Federal labor law has long tolerated rough words in picket lines, but a federal judge once considered a prospective Obama Supreme Court appointee is asking regulators to crack down on "racial and misogynistic epithets."
A three-judge panel at the Washington, D.C., Circuit Court of Appeals unanimously upheld a National Labor Relations Board ruling that a telecommunications company violated the rights of several striking workers whom it suspended during a 2012 strike, while reversing the board regarding the appeal of a fired worker, who intentionally drove slowly and boxed in her non-striking co-workers.
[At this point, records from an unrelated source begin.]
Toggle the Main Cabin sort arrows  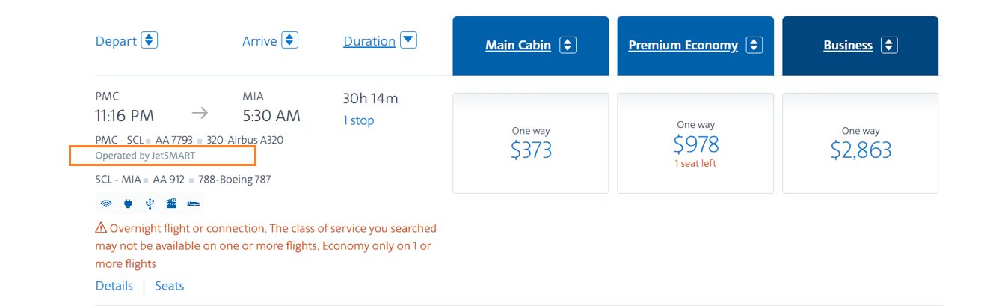(568, 45)
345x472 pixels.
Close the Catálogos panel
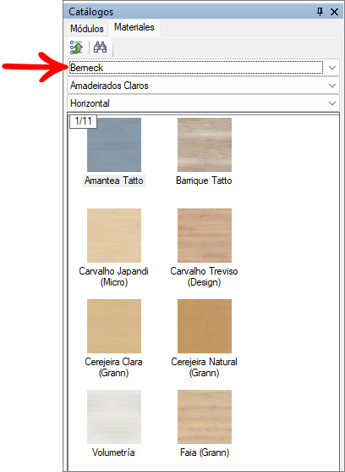[x=334, y=12]
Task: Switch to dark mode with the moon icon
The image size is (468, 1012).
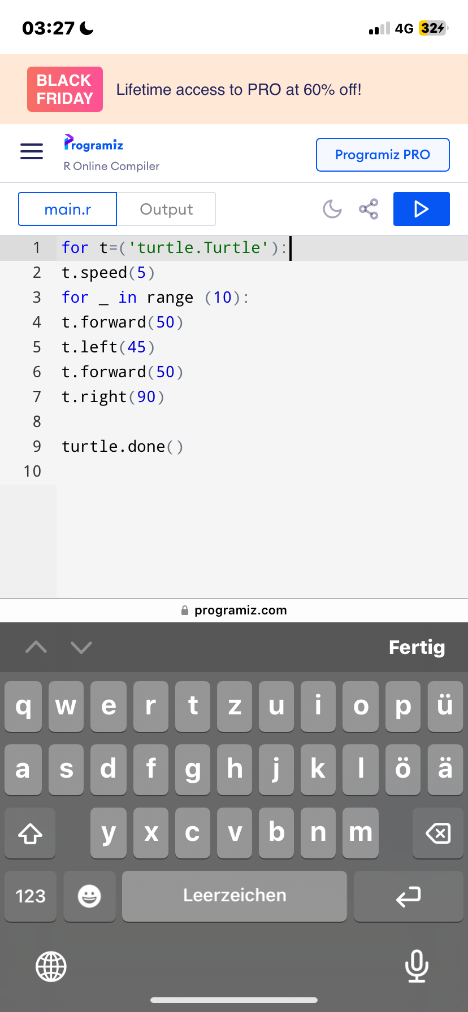Action: click(332, 209)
Judge Patricia Ann Millett, writing for the court, found that Consolidated Communications was wrong to suspend two workers, one of whom "gave [a co-worker] the middle finger and uttered its associated obscenity," because they "were not the type of seriously coercive or intimidating behavior that forfeits a worker’s protection." It also cleared another male worker who was punished for grabbing his crotch as a female co-worker walked past and later striking her side view mirror because the there was no evidence that he touched her car.
Judge Millett, who was appointed to the appeals court after Sen. Harry Reid (D., Nev.) pushed through the nuclear option in 2013 and was considered a potential replacement for Justice Antonin Scalia, took the rare step to also pen a concurrence along with her opinion.
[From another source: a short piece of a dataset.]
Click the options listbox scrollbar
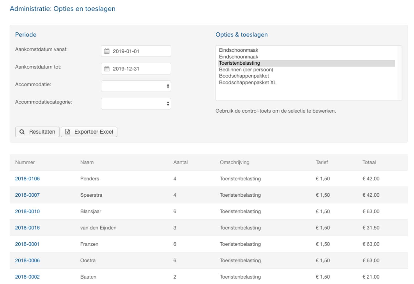The image size is (414, 284). (x=400, y=73)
In it, she called on the NLRB and other labor regulators to eliminate any insults directed at workers or managers that are insulting to women and minorities. She pointed to past cases in which a male worker called a female co-worker a "whore" for supporting management as an example of the conduct the board must no longer tolerate.
"Subjecting co-workers and others to abusive treatment that is targeted to their gender, race, or ethnicity is not and should not be a natural byproduct of contentious labor disputes, and it certainly should not be accepted by an arm of the federal government," she said. "It is 2016, and ‘boys will be boys’ should be just as forbidden on the picket line as it is on the assembly line."
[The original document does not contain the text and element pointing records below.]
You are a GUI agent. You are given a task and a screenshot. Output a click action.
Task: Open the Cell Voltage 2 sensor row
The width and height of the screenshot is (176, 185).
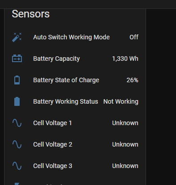coord(75,144)
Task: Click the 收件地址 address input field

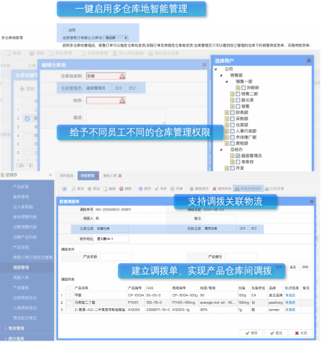Action: tap(112, 239)
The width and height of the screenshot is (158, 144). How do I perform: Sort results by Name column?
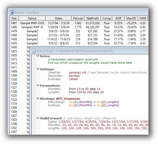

American labor law has long tolerated heated words and insults on both sides of a picket line, in order to accommodate the tense environment of a labor dispute.
"Impulsive behavior on the picket line is to be expected especially when directed against nonstriking employees or strike breakers," the court ruled in Montgomery Ward v. NLRB (1967). Judge Millett said that rough and tumble words and "conduct designed to humiliate" should still be tolerated as long as they are inoffensive to women and minorities.
"While the law properly understands that rough words and strong feelings can arise in the tense and acrimonious world of workplace strikes, targeting others for sexual or racial degradation is categorically different," she said. "The sexually and racially disparaging conduct that Board decisions have winked away encapsulates the very types of demeaning and degrading messages that for too much of our history have trapped women and minorities in a second-class workplace status."
The board, Judge Millett said, must take more than established labor law precedent into consideration when assessing what constitutes coercive and intimidating behavior. She urged the NLRB to weigh the "dark history" of sexism and racism in all its considerations and scolded the board for turning a blind eye to the "enduring effects" of a labor dispute that features such insults.
"The problem is that the Board’s decisions seem in too many cases to answer that question from the perpetrator’s perspective, oblivious to the dark history such words and actions have had in the workplace (and elsewhere)," she said. "Nor do the Board’s decisions grapple with the enduring effects in the workplace of such noxious language and behavior."
The NLRB did not respond to request for comment.